» SOURCE INFORMATION:
##########
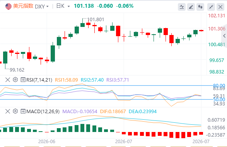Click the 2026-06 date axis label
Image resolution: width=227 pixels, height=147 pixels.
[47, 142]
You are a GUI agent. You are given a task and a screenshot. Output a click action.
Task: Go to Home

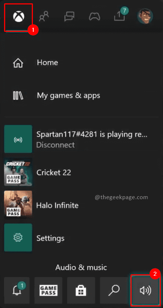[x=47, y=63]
##########
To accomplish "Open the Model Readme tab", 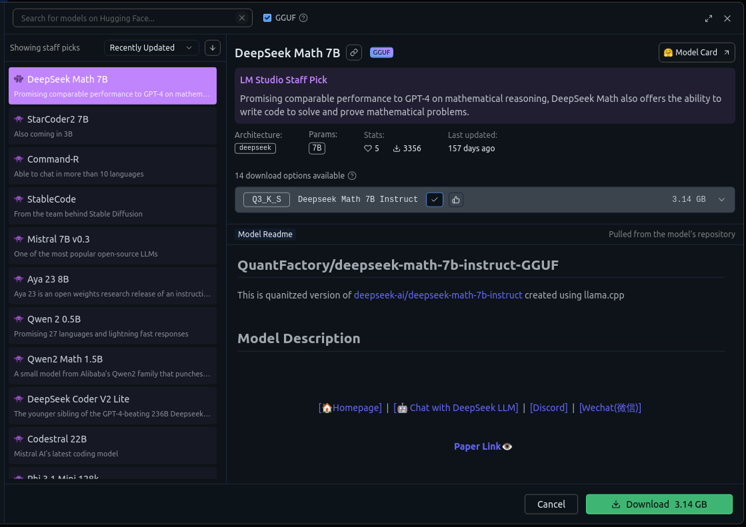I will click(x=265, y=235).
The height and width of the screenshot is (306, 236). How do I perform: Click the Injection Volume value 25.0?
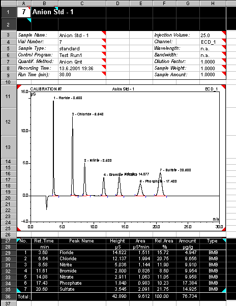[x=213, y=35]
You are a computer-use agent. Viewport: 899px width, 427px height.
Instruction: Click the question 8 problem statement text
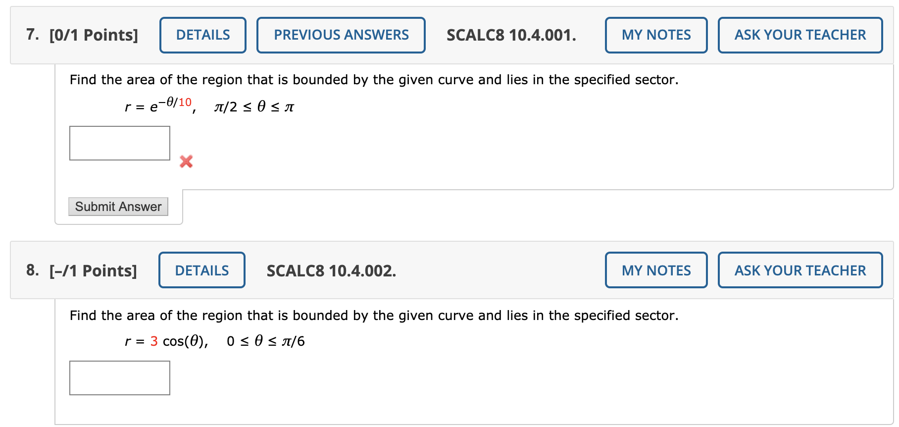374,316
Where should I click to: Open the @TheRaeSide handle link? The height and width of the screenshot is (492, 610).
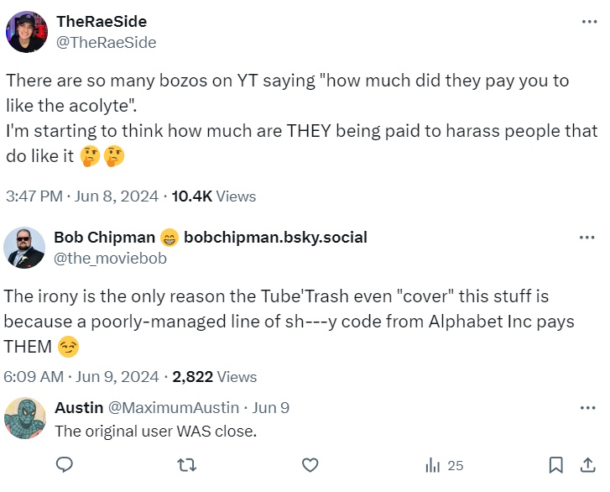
##########
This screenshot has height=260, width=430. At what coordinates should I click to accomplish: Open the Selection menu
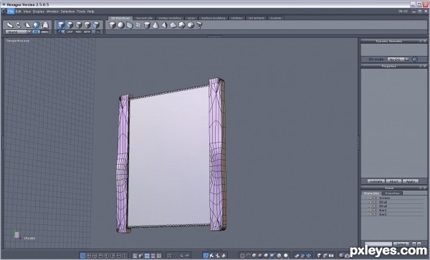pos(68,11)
##########
» TO DO: No picture is to be printed. Output exactly the lines above from the line containing "The height and width of the screenshot is (306, 236)." through the line containing "Where should I".

» ANSWER SPACE:
The height and width of the screenshot is (306, 236). How do I perform: Click the Injection Volume value 25.0?
[x=213, y=35]
You are a computer-use agent. Viewport: 899px width, 427px height.
Instruction: Click the question 8 problem statement text
374,316
Where should I click to: Open the @TheRaeSide handle link? The height and width of the screenshot is (492, 610).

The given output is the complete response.